Ansset knew it was a lie.
“No, that’s a lie. I must see you, I can’t live without seeing you. I found that out clearly enough, Ansset. You showed me how much I need you. But I don’t want to need you, not you, not now. And so I can’t want to see you, and so I won’t see you. Not until you’re ready to forgive me. Not until you can come back and sing to me again.”
I can’t sing to anyone, Ansset wanted to say.
“So I’ll have them give you some sort of training—there isn’t any school for planet managers, you know. The best they can do, meetings with the current manager. And then they’ll take you to Babylon. It’s a beautiful place, they tell me. I’ve never seen it. Once you get to Babylon, we’ll never meet again.” His voice was painful, and it tore at Ansset’s heart. For a moment he wanted to embrace this man who had, after all, been his brother and his friend. He had known Riktors, he thought, and Ansset did not know how not to love someone he so completely understood. But I did not really understand him, Ansset realized. Riktors was hidden from me, and I do not know him.
It was a wall, and Ansset did not breach it.
Instead, Riktors tried to. He got up from the bed and came to where Ansset stood, knelt in front of him, embraced him around the waist, and wept into his hip, clinging desperately. “Ansset, please. Take it back! Say you love me, say that this is your home, sing to me, Ansset!”
But Ansset held his silence, and the man slid down his body until he lay crumpled at Ansset’s feet, and finally the weeping stopped and, without lifting his head, Riktors said, “Go. Get out of here. You’ll never see me again. Rule the Earth, but you won’t rule me any longer. You can leave.”
Ansset pulled away from Riktors’s slack arm and walked to the door. He touched it; it opened for him. But he had not left when Riktors cried out in agony, “Won’t you say anything to me?”
Ansset turned around, hunting for something to break the silence with.
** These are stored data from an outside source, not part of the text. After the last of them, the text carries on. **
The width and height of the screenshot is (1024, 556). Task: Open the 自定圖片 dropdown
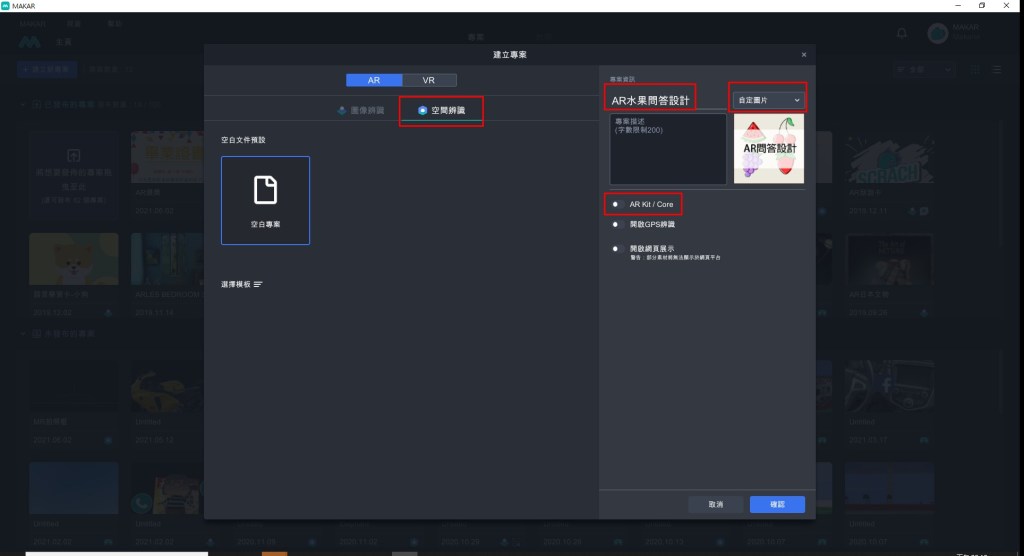[x=768, y=100]
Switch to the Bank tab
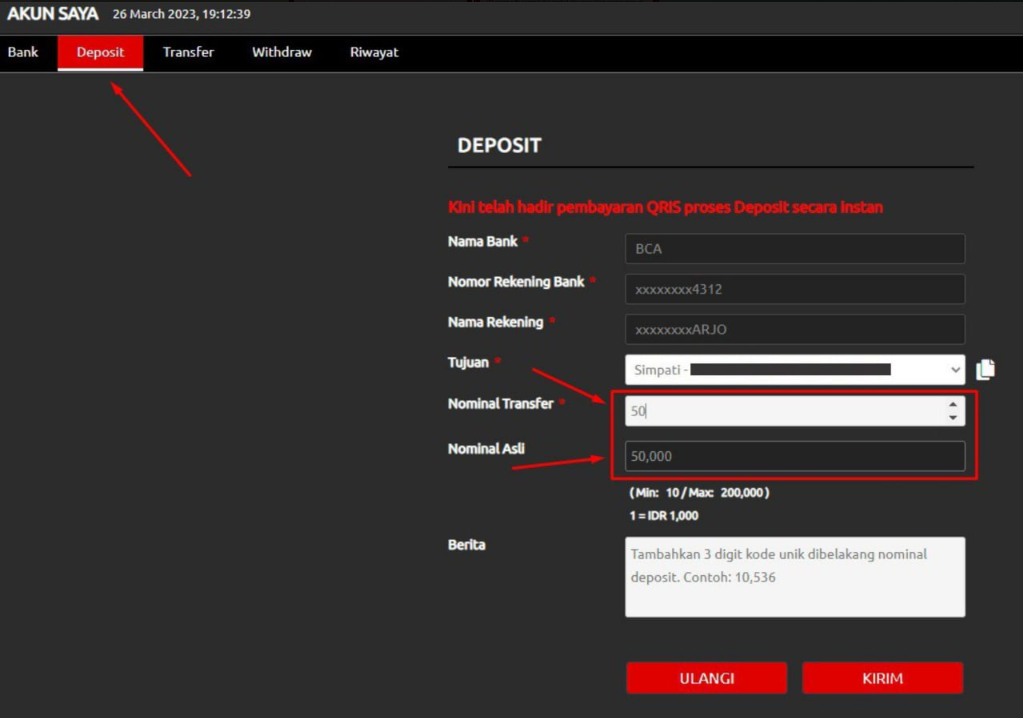1023x718 pixels. pos(23,52)
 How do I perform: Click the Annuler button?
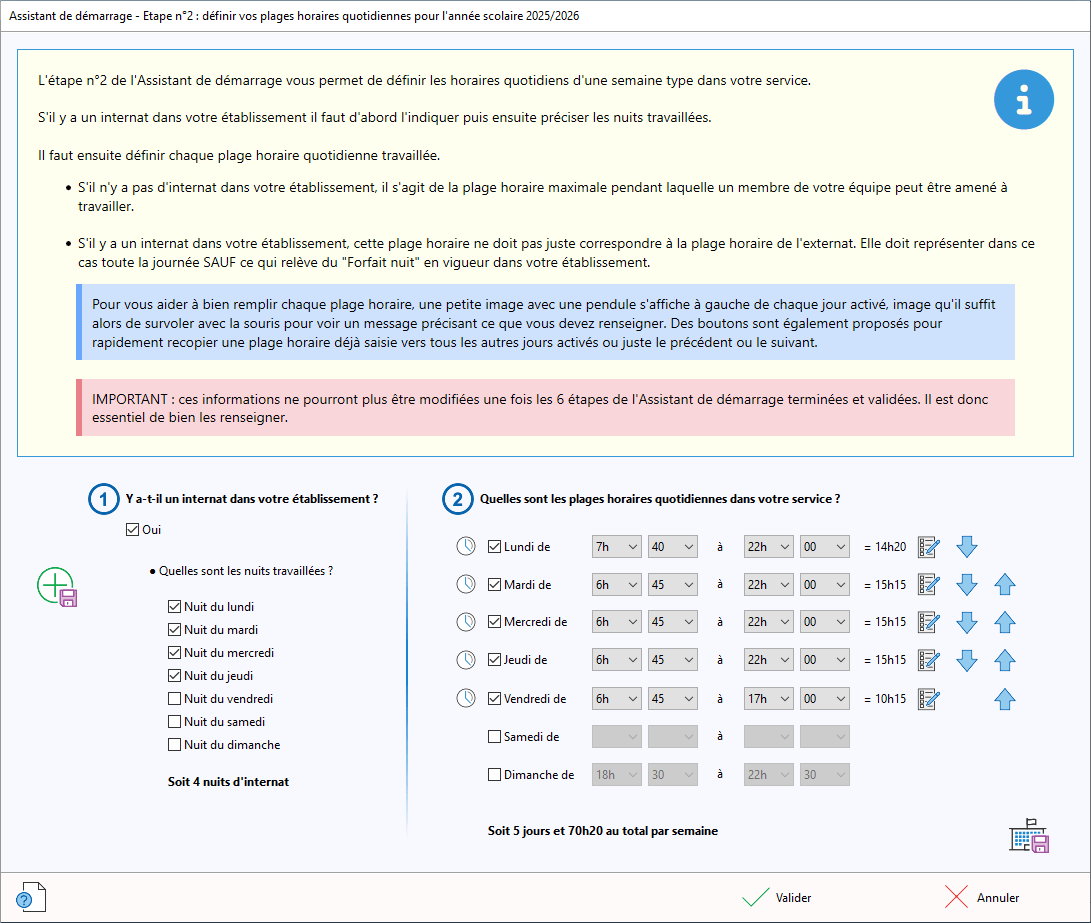point(982,897)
Finally he thought of it.
“Thank you,” he said.
He meant thank you for caring for me, for still wanting me, for giving me something to do now that I can’t sing anymore, now that my home is closed to me.
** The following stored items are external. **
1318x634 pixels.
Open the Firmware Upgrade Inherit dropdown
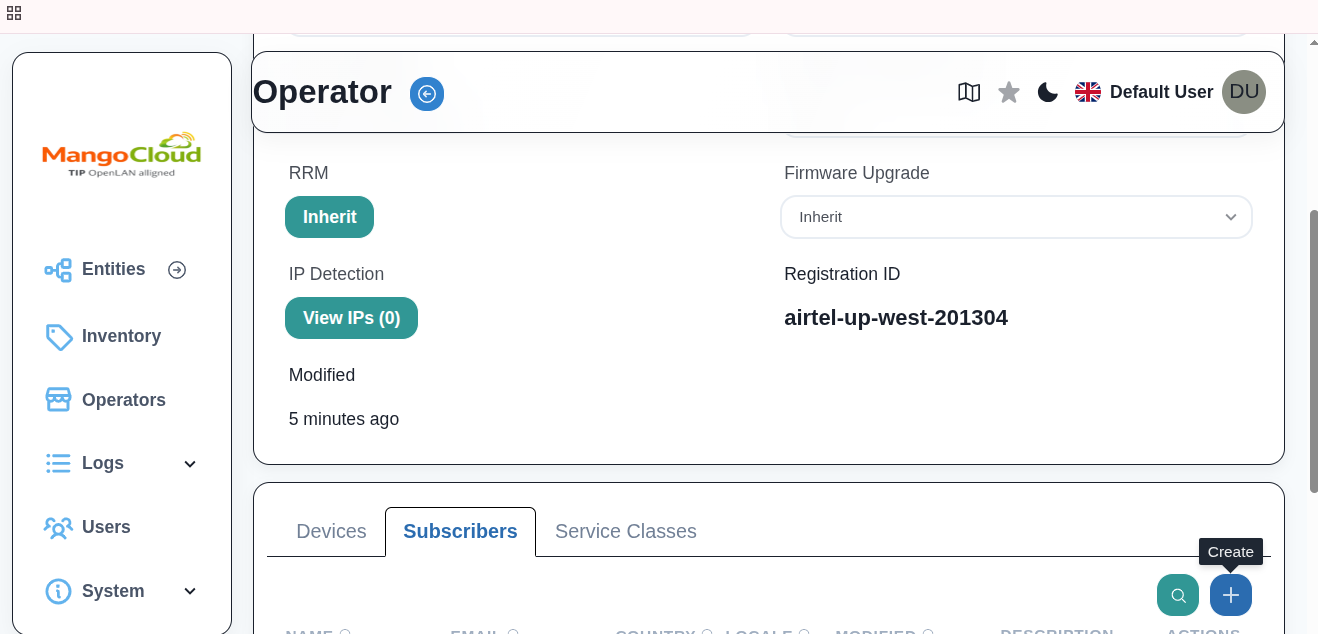click(1016, 217)
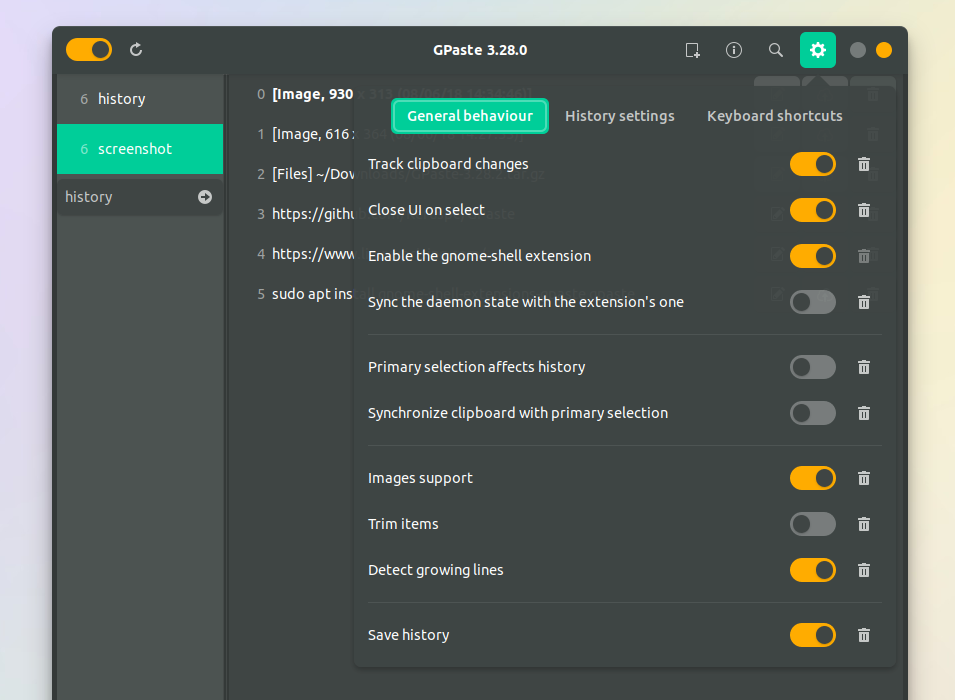The height and width of the screenshot is (700, 955).
Task: Click the refresh icon next to main switch
Action: (x=135, y=49)
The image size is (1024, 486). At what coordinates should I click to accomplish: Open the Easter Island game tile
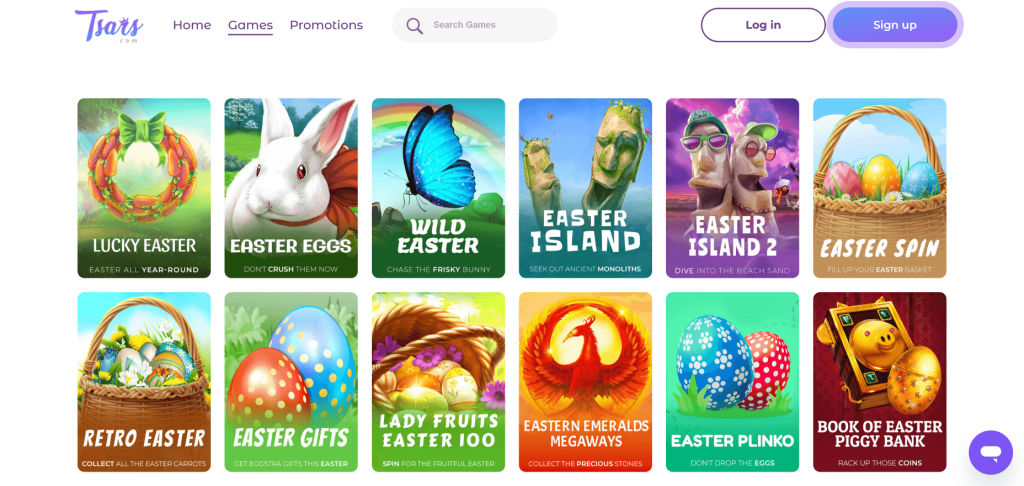point(585,188)
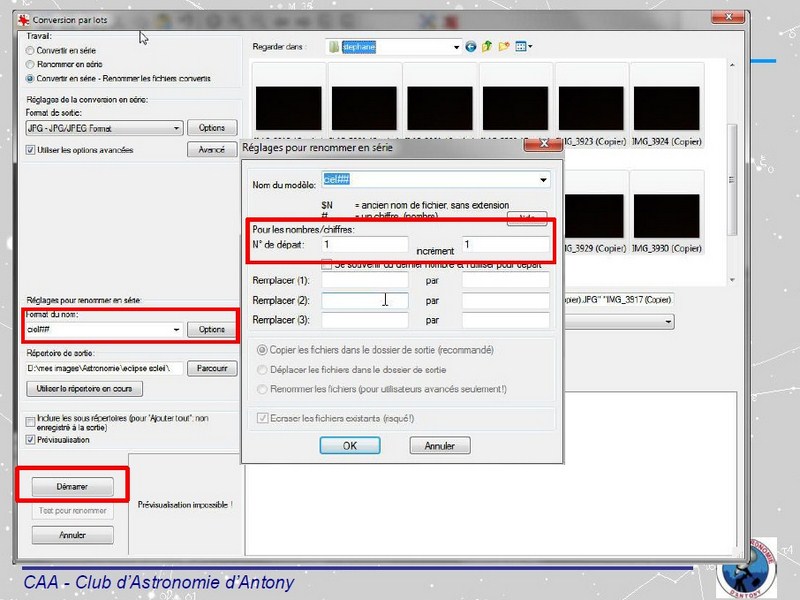Open the 'Regarder dans' folder dropdown
Screen dimensions: 800x600
(x=455, y=47)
But Riktors heard it another way. He heard Ansset saying thank you for letting me leave you, thank you for not requiring me to be near you, thank you for letting me live and work in Babylon where I won’t be required to sing for you anymore.
And so, to Ansset’s surprise, when his voice croaked out the two words, utterly devoid of music, Riktors did not take them kindly. He only looked at Ansset with a look that the boy could only interpret as cold hatred. The look held for a few minutes, an unbearably long time, before Ansset finally could not stand to see Riktors’s hatred any longer. He turned away and passed through the door. It closed behind him. When the door closed, Ansset realized that at last he was no longer a Songbird. The work he had now would require no songs.